» Material shown:
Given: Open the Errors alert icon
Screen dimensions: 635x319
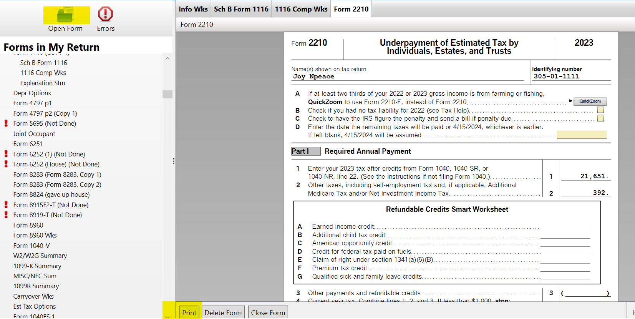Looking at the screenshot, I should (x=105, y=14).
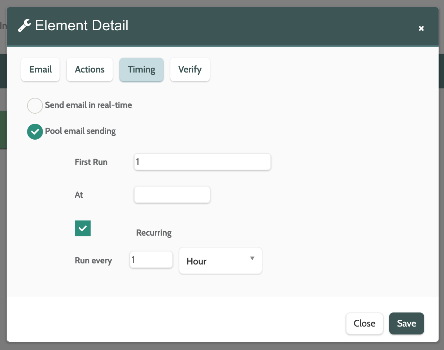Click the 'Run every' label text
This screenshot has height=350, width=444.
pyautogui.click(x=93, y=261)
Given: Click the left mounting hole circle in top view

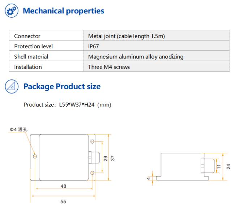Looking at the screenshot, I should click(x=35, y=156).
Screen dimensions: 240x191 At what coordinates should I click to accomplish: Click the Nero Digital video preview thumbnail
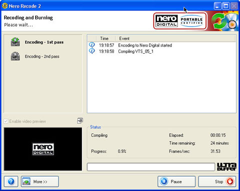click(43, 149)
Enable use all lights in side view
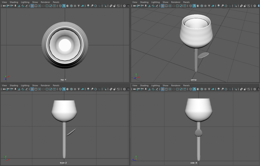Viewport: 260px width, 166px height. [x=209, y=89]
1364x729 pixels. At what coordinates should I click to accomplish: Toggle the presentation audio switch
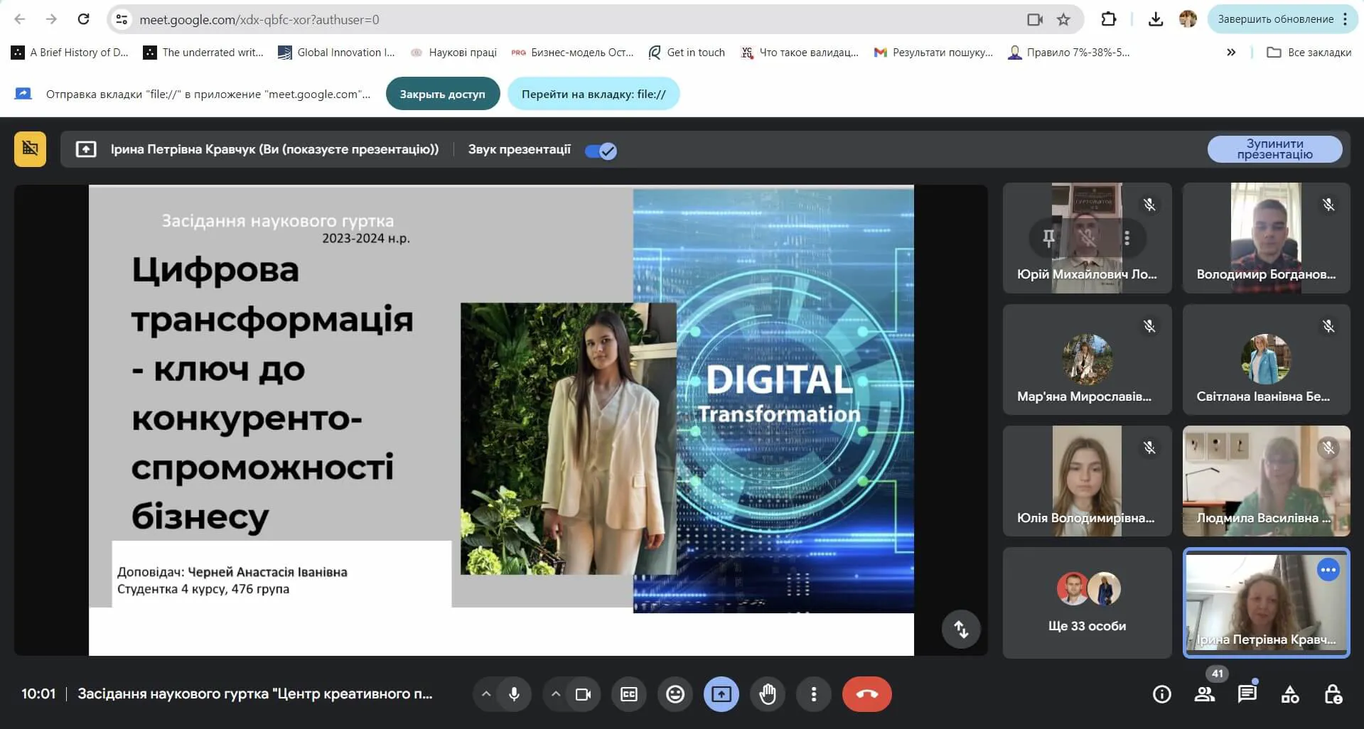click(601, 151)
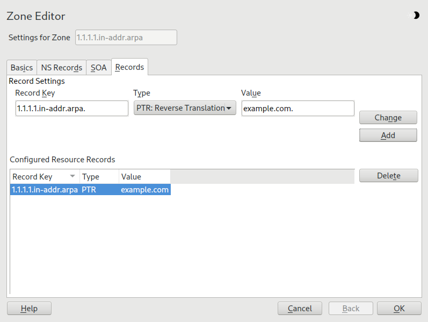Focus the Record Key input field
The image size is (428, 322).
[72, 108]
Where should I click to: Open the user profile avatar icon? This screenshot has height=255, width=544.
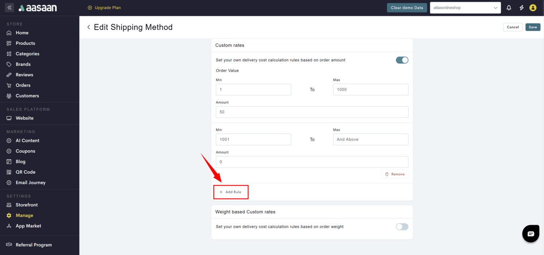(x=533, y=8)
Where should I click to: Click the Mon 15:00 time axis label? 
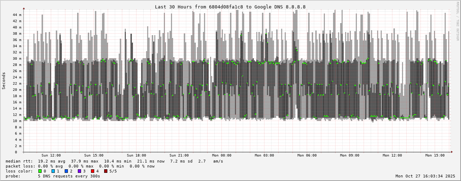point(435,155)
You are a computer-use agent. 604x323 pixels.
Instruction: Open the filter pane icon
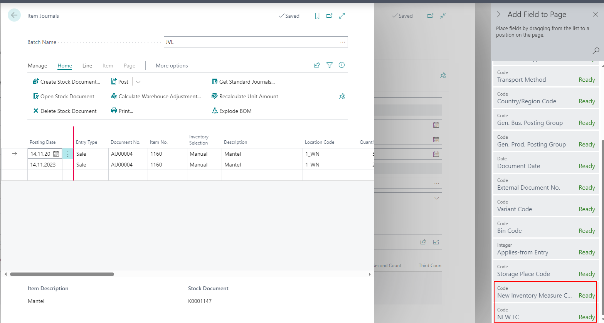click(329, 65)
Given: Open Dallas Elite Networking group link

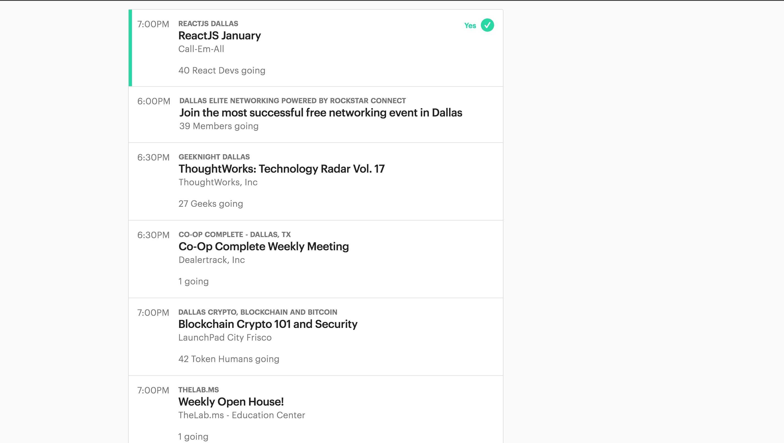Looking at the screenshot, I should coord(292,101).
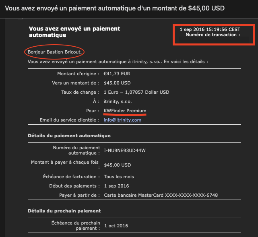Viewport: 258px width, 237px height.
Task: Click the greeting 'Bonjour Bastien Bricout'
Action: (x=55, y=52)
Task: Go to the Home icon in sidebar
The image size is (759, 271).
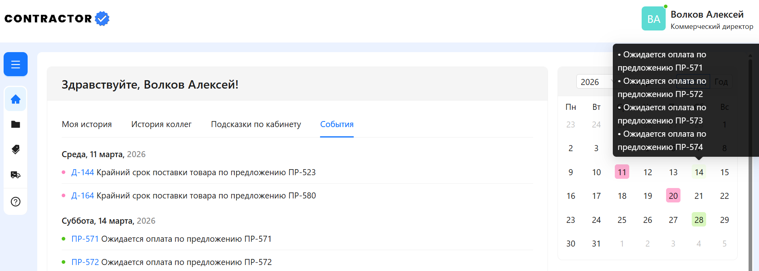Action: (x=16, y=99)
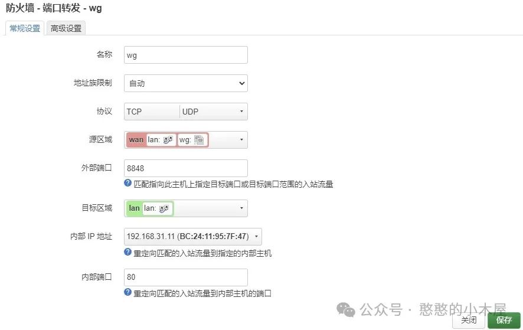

» Task requirements: Set down each line of the material exactly and skip every image.

» Solution to this problem:
Given: Open the Errors alert icon
Screen dimensions: 635x319
Looking at the screenshot, I should (x=105, y=14).
Click the 'Run every' label text
This screenshot has height=350, width=444.
pyautogui.click(x=93, y=261)
Given: Click the left mounting hole circle in top view

Looking at the screenshot, I should click(x=35, y=156).
Screen dimensions: 240x191 At what coordinates should I click to accomplish: Click the Nero Digital video preview thumbnail
click(43, 149)
Enable use all lights in side view
Viewport: 260px width, 166px height. [x=209, y=89]
1364x729 pixels. At what coordinates should I click to accomplish: Toggle the presentation audio switch
click(601, 151)
Focus the Record Key input field
The image size is (428, 322).
[72, 108]
Where should I click to: Open the user profile avatar icon? This screenshot has height=255, width=544.
(x=533, y=8)
Where should I click to: Click the Mon 15:00 time axis label? 
point(435,155)
You are a computer-use agent. 604x323 pixels.
Instruction: Open the filter pane icon
click(329, 65)
Given: Open Dallas Elite Networking group link

Looking at the screenshot, I should coord(292,101).
Viewport: 258px width, 237px height.
Task: Click the greeting 'Bonjour Bastien Bricout'
Action: (x=55, y=52)
Task: Go to the Home icon in sidebar
The image size is (759, 271).
Action: (x=16, y=99)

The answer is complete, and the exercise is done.